(Brief) Pick every line out of the entries below that holds the string "agent", and report them.

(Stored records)
•••••
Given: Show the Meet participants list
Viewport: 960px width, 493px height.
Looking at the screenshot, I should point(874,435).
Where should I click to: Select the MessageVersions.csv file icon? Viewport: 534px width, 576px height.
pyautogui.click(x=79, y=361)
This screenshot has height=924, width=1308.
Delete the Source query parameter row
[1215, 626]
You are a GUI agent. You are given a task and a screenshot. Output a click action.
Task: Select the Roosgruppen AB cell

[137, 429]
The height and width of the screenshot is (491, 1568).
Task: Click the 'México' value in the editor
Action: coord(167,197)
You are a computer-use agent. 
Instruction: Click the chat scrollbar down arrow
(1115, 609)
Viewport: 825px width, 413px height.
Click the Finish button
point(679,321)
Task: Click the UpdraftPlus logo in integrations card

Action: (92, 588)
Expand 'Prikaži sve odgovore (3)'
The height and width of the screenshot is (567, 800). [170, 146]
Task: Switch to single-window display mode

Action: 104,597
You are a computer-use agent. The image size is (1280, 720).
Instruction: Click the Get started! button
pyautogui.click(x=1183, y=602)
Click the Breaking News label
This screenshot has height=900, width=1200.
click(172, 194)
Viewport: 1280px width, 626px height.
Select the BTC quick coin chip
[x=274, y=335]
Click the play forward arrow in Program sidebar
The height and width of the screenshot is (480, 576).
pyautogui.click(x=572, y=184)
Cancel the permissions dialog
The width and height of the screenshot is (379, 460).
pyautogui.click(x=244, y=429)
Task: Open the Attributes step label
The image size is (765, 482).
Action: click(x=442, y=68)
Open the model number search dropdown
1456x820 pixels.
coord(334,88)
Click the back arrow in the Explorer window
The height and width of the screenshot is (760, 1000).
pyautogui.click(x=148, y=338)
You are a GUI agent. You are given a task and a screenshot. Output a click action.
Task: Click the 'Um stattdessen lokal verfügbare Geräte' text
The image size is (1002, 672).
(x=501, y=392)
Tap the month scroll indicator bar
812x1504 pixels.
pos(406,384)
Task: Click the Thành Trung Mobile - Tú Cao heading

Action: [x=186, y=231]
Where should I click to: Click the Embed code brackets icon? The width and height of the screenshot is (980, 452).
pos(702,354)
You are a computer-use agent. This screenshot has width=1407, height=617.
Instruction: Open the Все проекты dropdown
•••••
(Output of the exercise)
You are a GUI agent. You are given a task and a screenshot. Output a click action.
You are a computer-use agent. 
You are a computer-use agent. The image size is (1280, 720).
You are a GUI agent. You are given a task and a screenshot. Output a click action.
You are a computer-use agent. This screenshot has width=1407, height=617.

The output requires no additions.